──────── TEXTE DE LECTURE
Gérard de Nerval était pénétré de chamanisme et d’orphisme. Avec sa poésie calculée, ironique et visionnaire, le Voyage en Orient témoigne de ces tropismes.
« Ils m’ont plongé trois fois dans les eaux du Cocyte » (Antéros).
Les quatre fleuves de l’Enfer, qui peut franchir leur muraille liquide ? Traverser ces barrières amères, ces masses sombres, convulsives, un poète pâle en est-il capable ?
« Et j’ai deux fois vainqueur traversé l’Achéron
Modulant tour à tour sur la lyre d’Orphée
Les soupirs de la sainte et les cris de la fée. » (El Desdichado)
L’œuvre de Nerval est influencée par la figure tutélaire d’Orphée, prince des poètes, des amoureux et des mystiques – explorateur des profondeurs.
Orphée fut démembré vivant par les Bacchantes en folie, mais continua de chanter depuis la bouche de sa tête décapitée. Son chant avait déjà persuadé Hadès de le laisser quitter l’Enfer avec Eurydice. La condition était qu’il ne la regardât pas, jusqu’à la sortie du monde des morts. Inquiet du silence de l’aimée, il tourna la tête alors qu’ils étaient arrivés au bord du monde des vivants. Il perdit à nouveau, et à jamais, Eurydice.
────────────────
> SÉRIE D'EXERCICES:
**a.** Dans le texte sur Nerval, résumez sous forme de liste le paragraphe commençant par « Orphée fut démembré vivant » en conservant ses faits principaux.
**b.** Reproduisez mot pour mot le passage du texte sur Nerval en commençant par « L’œuvre de Nerval » et en terminant par « à jamais, Eurydice. ».
**c.** Répondez brièvement aux questions suivantes sur le texte sur Nerval :
(i) De quelles deux traditions Gérard de Nerval était-il pénétré ?
(ii) Selon les vers cités d'El Desdichado, combien de fois l'Achéron a-t-il été traversé ?
(iii) Par qui Orphée fut-il démembré vivant ?
──────── LIGNES DE DONNÉES
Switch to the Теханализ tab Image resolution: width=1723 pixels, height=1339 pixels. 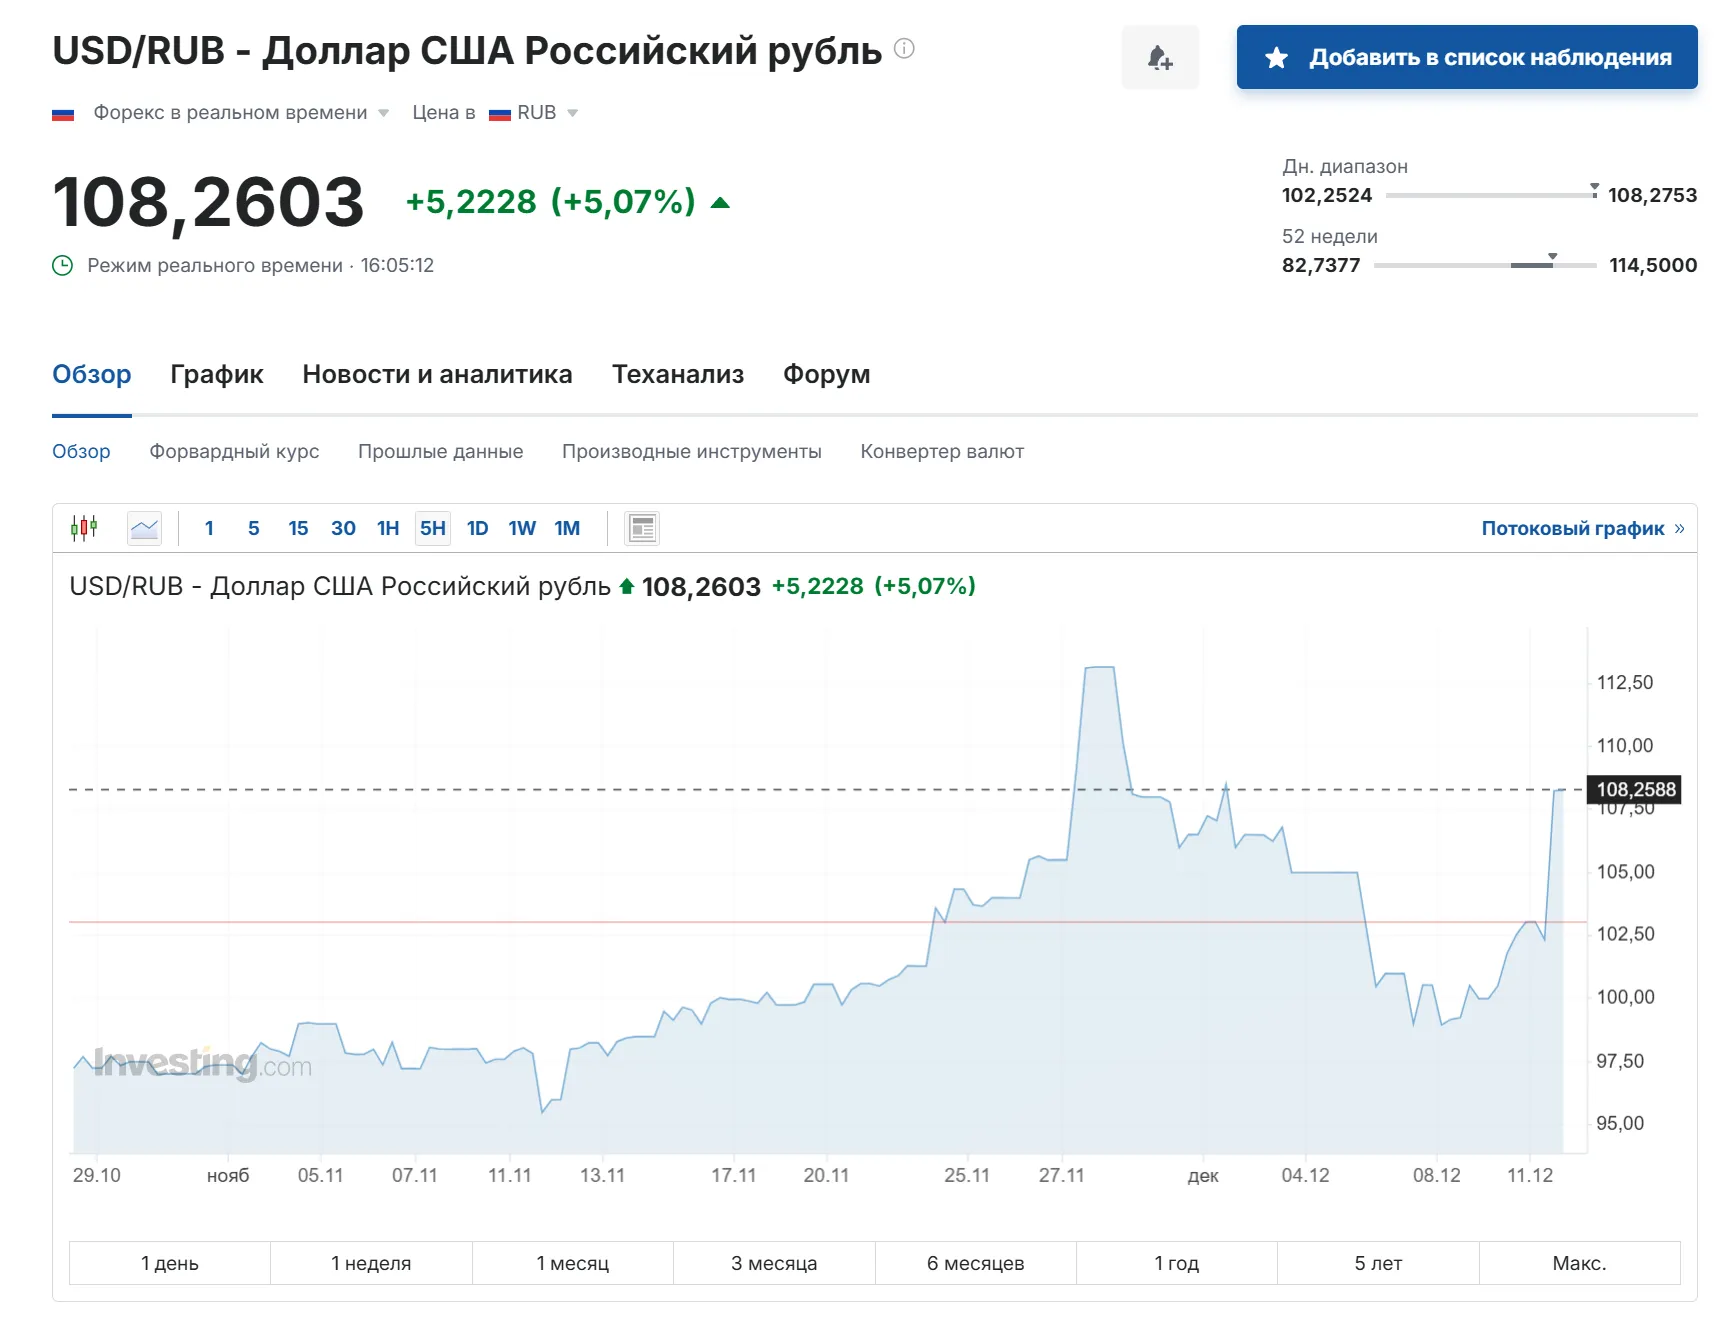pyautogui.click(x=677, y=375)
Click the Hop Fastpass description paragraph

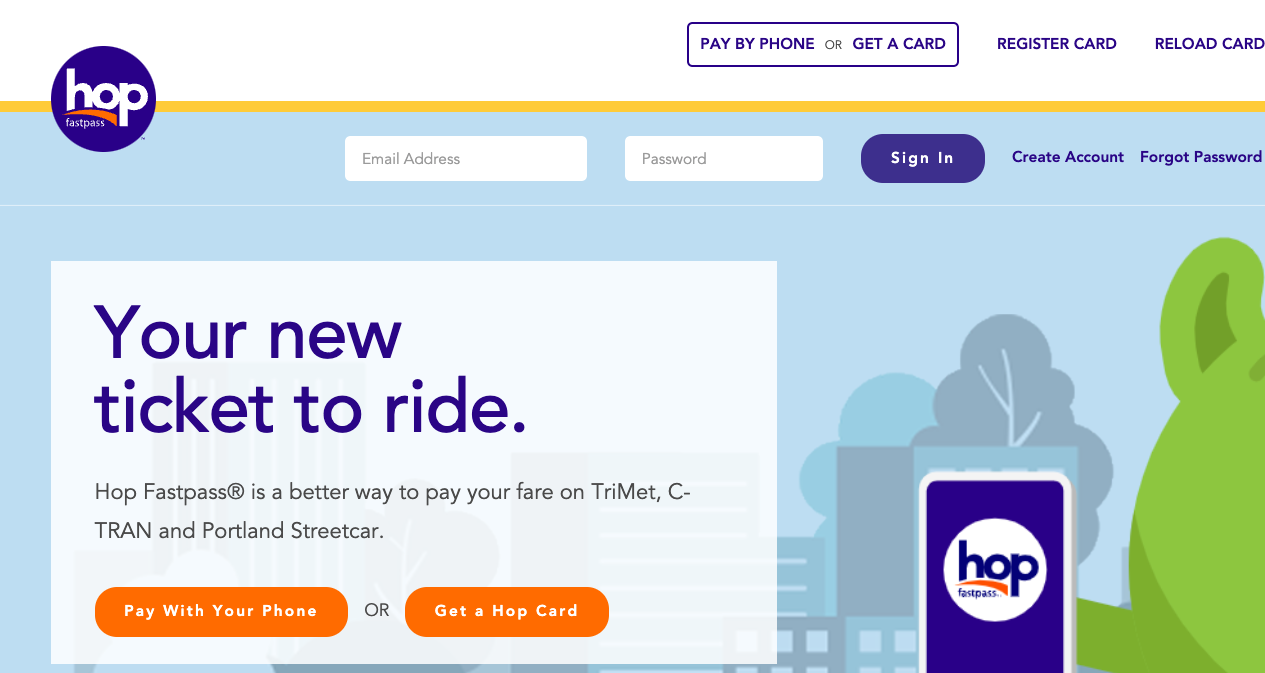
────────────────
> EXERCICES CORRIGÉS:
**a.**
- Orphée fut démembré vivant par les Bacchantes, mais sa tête décapitée continua de chanter.
- Son chant avait auparavant convaincu Hadès de le laisser quitter l'Enfer avec Eurydice.
- Il ne devait pas la regarder avant d'avoir quitté le monde des morts.
- Inquiet du silence de l'aimée, il se retourna au bord du monde des vivants.
- Il perdit alors Eurydice à jamais.

**b.**
L’œuvre de Nerval est influencée par la figure tutélaire d’Orphée, prince des poètes, des amoureux et des mystiques – explorateur des profondeurs.
Orphée fut démembré vivant par les Bacchantes en folie, mais continua de chanter depuis la bouche de sa tête décapitée. Son chant avait déjà persuadé Hadès de le laisser quitter l’Enfer avec Eurydice. La condition était qu’il ne la regardât pas, jusqu’à la sortie du monde des morts. Inquiet du silence de l’aimée, il tourna la tête alors qu’ils étaient arrivés au bord du monde des vivants. Il perdit à nouveau, et à jamais, Eurydice.

**c.**
(i) Le chamanisme et l'orphisme.
(ii) Deux fois.
(iii) Par les Bacchantes.